In a Russian video interview published on Monday (1 February), former Soviet President Mikhail Gorbachev harshly criticises President Vladimir Putin, and Prime Minister Dmitry Medvedev.
According to the last leader of the Soviet Union, Putin rules “manually” with the help of rogue factions who entrench corruption. Gorbachev opines that if elections were free, Russia would have much more opposition. The dominance of the security forces is unacceptable, said the last Communist head of state.
Gorbachev is highly regarded in the West for having facilitated the peaceful disbanding of the Soviet empire. But he is much less popular in his own country. This is the first time that he has made such strong coments about Russia’s curent leadership.
In the beginning of the seven and a half-minute interview, Gorbachev says Putin rules through personal friends, with “friends from school, with people with whom he played football on the same street”.
“For me, this style of ‘personal relations’ is unacceptable”, he tells Lyudmila Telen, Editor-in-Chief of the Radio Svoboda website.

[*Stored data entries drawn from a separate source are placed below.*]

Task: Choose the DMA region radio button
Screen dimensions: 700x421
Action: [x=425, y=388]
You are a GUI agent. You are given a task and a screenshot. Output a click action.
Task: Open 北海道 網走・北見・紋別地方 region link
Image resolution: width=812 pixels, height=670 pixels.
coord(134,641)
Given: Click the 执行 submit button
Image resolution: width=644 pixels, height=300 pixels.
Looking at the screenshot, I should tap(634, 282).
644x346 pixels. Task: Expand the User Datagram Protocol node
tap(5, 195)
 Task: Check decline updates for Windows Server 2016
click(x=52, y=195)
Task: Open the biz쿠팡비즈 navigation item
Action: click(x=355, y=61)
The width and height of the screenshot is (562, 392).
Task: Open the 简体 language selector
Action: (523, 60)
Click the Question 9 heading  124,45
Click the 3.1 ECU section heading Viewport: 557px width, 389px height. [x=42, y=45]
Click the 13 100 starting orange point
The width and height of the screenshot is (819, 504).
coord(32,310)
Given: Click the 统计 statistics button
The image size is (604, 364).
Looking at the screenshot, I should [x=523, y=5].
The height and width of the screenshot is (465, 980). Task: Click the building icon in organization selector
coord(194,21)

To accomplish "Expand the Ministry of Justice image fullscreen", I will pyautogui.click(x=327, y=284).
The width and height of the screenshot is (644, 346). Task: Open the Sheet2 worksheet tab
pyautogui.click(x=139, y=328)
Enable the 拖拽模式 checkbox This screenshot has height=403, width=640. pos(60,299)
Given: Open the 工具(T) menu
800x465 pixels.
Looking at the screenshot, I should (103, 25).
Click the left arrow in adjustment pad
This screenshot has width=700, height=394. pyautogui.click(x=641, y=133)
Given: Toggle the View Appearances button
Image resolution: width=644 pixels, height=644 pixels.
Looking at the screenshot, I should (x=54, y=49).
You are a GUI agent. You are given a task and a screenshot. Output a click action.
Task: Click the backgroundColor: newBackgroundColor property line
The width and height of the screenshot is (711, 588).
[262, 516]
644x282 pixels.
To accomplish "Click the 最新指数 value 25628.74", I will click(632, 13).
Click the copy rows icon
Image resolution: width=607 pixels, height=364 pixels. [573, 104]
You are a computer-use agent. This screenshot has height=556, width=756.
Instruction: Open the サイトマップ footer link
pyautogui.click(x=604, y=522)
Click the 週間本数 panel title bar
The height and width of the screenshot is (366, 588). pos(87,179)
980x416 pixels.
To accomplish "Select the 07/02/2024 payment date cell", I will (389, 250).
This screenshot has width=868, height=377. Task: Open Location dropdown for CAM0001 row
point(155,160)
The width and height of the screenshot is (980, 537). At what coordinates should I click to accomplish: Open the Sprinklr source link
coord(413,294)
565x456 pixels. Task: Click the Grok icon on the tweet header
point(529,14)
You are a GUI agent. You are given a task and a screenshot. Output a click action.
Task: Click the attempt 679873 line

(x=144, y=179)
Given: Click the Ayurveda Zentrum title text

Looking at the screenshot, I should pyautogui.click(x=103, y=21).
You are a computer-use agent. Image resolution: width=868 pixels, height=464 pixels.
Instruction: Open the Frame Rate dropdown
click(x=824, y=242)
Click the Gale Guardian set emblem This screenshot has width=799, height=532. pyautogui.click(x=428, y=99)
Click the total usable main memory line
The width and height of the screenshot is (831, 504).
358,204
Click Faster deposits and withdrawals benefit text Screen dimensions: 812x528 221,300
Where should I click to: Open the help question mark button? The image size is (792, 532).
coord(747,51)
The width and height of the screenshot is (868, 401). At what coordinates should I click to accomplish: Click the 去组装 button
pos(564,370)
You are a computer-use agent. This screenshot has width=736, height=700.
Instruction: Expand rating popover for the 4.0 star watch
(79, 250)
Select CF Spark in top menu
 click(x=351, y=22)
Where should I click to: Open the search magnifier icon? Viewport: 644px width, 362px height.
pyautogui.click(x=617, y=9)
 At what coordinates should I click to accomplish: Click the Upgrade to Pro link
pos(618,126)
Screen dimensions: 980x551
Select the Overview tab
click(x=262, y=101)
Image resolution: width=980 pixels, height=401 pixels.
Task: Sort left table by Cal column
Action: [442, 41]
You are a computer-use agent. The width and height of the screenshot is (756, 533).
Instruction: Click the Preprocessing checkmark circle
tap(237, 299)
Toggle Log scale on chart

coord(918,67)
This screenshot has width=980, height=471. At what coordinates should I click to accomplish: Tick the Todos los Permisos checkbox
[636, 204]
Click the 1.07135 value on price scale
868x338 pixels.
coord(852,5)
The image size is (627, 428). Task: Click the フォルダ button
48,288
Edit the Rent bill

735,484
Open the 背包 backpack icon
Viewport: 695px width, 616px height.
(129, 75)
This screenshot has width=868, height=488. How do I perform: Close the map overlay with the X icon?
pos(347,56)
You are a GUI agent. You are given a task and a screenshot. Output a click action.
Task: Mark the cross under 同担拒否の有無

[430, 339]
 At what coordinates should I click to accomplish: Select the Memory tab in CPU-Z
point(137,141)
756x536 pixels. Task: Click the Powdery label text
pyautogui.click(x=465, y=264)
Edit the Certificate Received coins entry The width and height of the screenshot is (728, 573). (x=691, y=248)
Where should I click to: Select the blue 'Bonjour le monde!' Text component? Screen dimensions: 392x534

She challenges him by saying: “That’s why they didn’t betray him. You were betrayed.”
Gorbachev replies that Putin betrayed the people, by getting hold of public property, through the pretense of reform, just to entrench corruption. He adds that worldwide, there was a return to authoritarian regimes and dictatorships.
“Does this apply to Russia?” the journalist asked.
“It does,” Gorbachev replies. He further says that deficient Russian institutions provide for the supremacy of arbitrariness and abuse.
“Our [leaders] like to rule manually,” he said.
Asked why, Gorbachev states: “Because they were not elected,” he comments, explaining that after the 1990, Russian elections became less free than they were in Soviet times. In the 1996 presidential elections, Gorbachev says that the one who won was Gennady Zyuganov [officially Boris Yeltsin won against the Communist leader, Gennady Zyuganov].
“He [Zyuganov] knew he had won the elections, and was scared,” Gorbachev said.
The journalist challenged Gorbachev by telling him that Putin would have won the elections he took part in anyway.
Gorbachev replied that if the elections had been fair, Russia would have had a much stronger opposition, and the situation in the country would have been completely different and much healthier.
The journalist commented that Russia has a tendency toward authoritarism, and asked Gorbachev how he avoided it during his time.
Gorbachev replied that this depended on the personality of the person at the helm of the country, and in their experience in running it.
“They [Putin and Medvedev] have a different experience, the experience of manual management. And rule by fear”. He quoted Victor Cherkesov, a Russian security official, who said that the present system was of a Chekist type. [CheKa, from “Extraordinary Committees” is the historic predecessor of KGB, founded by Lenin.]
“I almost got there. After University I was invited to join,” Gorbachev said, referring to the Soviet Union’s KGB.
“But you didn’t join,” the journalists points out.
Gorbachev avoids answering directly and says: “The issue is not about this. The supremacy of security structures, their excessive prerogatives in deciding political issues, and in interfering in peoples’ lives, is unacceptable, is over the top.” He argued that what the country needed most was a new electoral system, which would give people a real right to choose.
The journalist challenged Gorbachev, by saying that this would mean that at the next presidential elections, the winner would be Putin, and at the next, it would be Medvedev.
“I didn’t say that,” Gorbachev replied, and repeated that he rejects a system in which two people decide everything. “I am ashamed for them. They act in an indecent way. As if there was no society, as there was no constitution, no election system. They all decide between them. A duumvirate [from triumvirate]. But where are we, 140 million? I don’t like that. But they believe they are the saviors of the motherland.”